I've done the first part. My answer is
$ B = [\vec{b_1}, \vec{b_2}, \vec{b_3}, \vec{b_4}, \vec{b_5}, \vec{b_6}]$, where
$$ \vec{b_1} =\begin{Bmatrix}\begin{bmatrix} 0 & 1 & 0\\ -1 & 0 & 0\\ 0 & 0 & 0 \end{bmatrix}, \begin{bmatrix} 0 & 0 & 0\\ 0 & 0 & 0\\ 0 & 0 & 0 \end{bmatrix}\end{Bmatrix}$$
$$ \vec{b_2} = \begin{Bmatrix}\begin{bmatrix} 0 & 0 & 1\\ 0 & 0 & 0\\ -1 & 0 & 0 \end{bmatrix}, \begin{bmatrix} 0 & 0 & 0\\ 0 & 0 & 0\\ 0 & 0 & 0 \end{bmatrix}\end{Bmatrix}$$
$$ \vec{b_3} = \begin{Bmatrix}\begin{bmatrix} 0 & 0 & 0\\ 0 & 0 & 1\\ 0 & -1 & 0 \end{bmatrix}, \begin{bmatrix} 0 & 0 & 0\\ 0 & 0 & 0\\ 0 & 0 & 0 \end{bmatrix}\end{Bmatrix}$$
$$ \vec{b_4} = \begin{Bmatrix}\begin{bmatrix} 0 & 0 & 0\\ 0 & 0 & 0\\ 0 & 0 & 0 \end{bmatrix}, \begin{bmatrix} 0 & 1 & 0\\ -1 & 0 & 0\\ 0 & 0 & 0 \end{bmatrix}\end{Bmatrix}$$
$$ \vec{b_5} = \begin{Bmatrix}\begin{bmatrix} 0 & 0 & 0\\ 0 & 0 & 0\\ 0 & 0 & 0 \end{bmatrix}, \begin{bmatrix} 0 & 0 & 1\\ 0 & 0 & 0\\ -1 & 0 & 0 \end{bmatrix}\end{Bmatrix}$$
$$ \vec{b_6} = \begin{Bmatrix}\begin{bmatrix} 0 & 0 & 0\\ 0 & 0 & 0\\ 0 & 0 & 0 \end{bmatrix}, \begin{bmatrix} 0 & 0 & 0\\ 0 & 0 & 1\\ 0 & -1 & 0 \end{bmatrix}\end{Bmatrix}$$
So, evidently, the dimension of V is 6.
For the second part, I haven't got a clear cut idea of what the method is. I'm thinking I need to substitute each combination of basis vectors, i.e. $(\vec{b1}, \vec{b1})$, $(\vec{b1}, \vec{b2})$ ... $(\vec{b3}, \vec{b3})$, into L, represent those as a linear combination of B, and then use that linear combination as columns of the matrix, but something about that feels wrong. I imagine $L(\vec{v}, \vec{v}) = -L(\vec{v}, \vec{v})=0$ can also come in useful in one form or another.

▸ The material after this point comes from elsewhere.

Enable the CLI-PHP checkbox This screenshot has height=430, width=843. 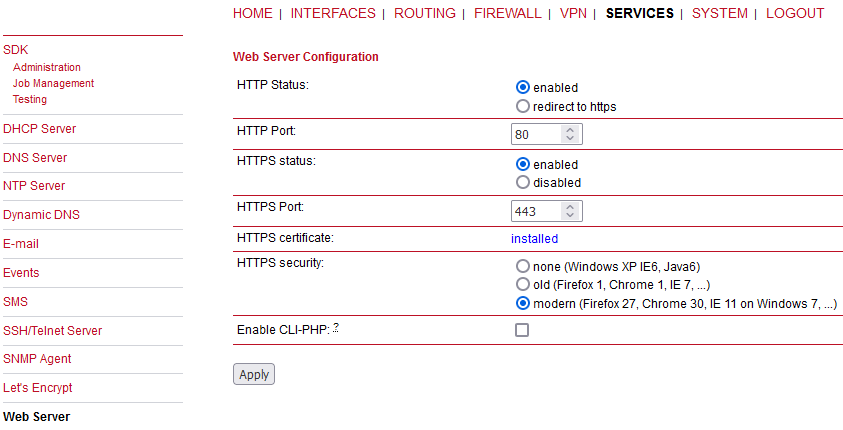(x=522, y=330)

To be honest, I'm more interested in the general method here rather than the specific numerical answer to this instance, regardless. I'm fairly certain there's some sort of "substitute this, then represent that as a linear combination" technique we need to rinse and repeat a few times, and I'm just looking to get an understanding of that idea.
Any help would be greatly appreciative!
Note that any bilinear form $B$ on $\mathbb R^n\times \mathbb R^n$ is completely determined by its action on $(e_i,e_j)$, $i,j=1,\ldots,n;$ where $\{e_1,\ldots,e_n\}$ is basis for $\mathbb R^n$. This is because given $v = \sum_i v_ie_i$ and $w = \sum_iw_ie_i$ we have $$B(v,w) = B(\sum_iv_ie_i,\sum_jw_je_j) = \sum_{i,j}v_iw_jB(e_i,e_j).$$
Define matrix $\tilde B$ with coefficients $b_{ij} = B(e_i,e_j)$. If you identify vectors $v,w\in\mathbb R^n$ with vector-columns $(v_1\, \ldots \, v_n)^T$ and $(w_1\, \ldots \, w_n)^T$ you can verify that $B(v,w) = v^T\tilde Bw$ where on the RHS you have matrix multiplication. In this way we have established isomorphism between the space of bilinear forms on $\mathbb R^n$ and $M_n(\mathbb R)$, and I will abuse the notation to denote by the same letter both a bilinear form and its corresponding matrix.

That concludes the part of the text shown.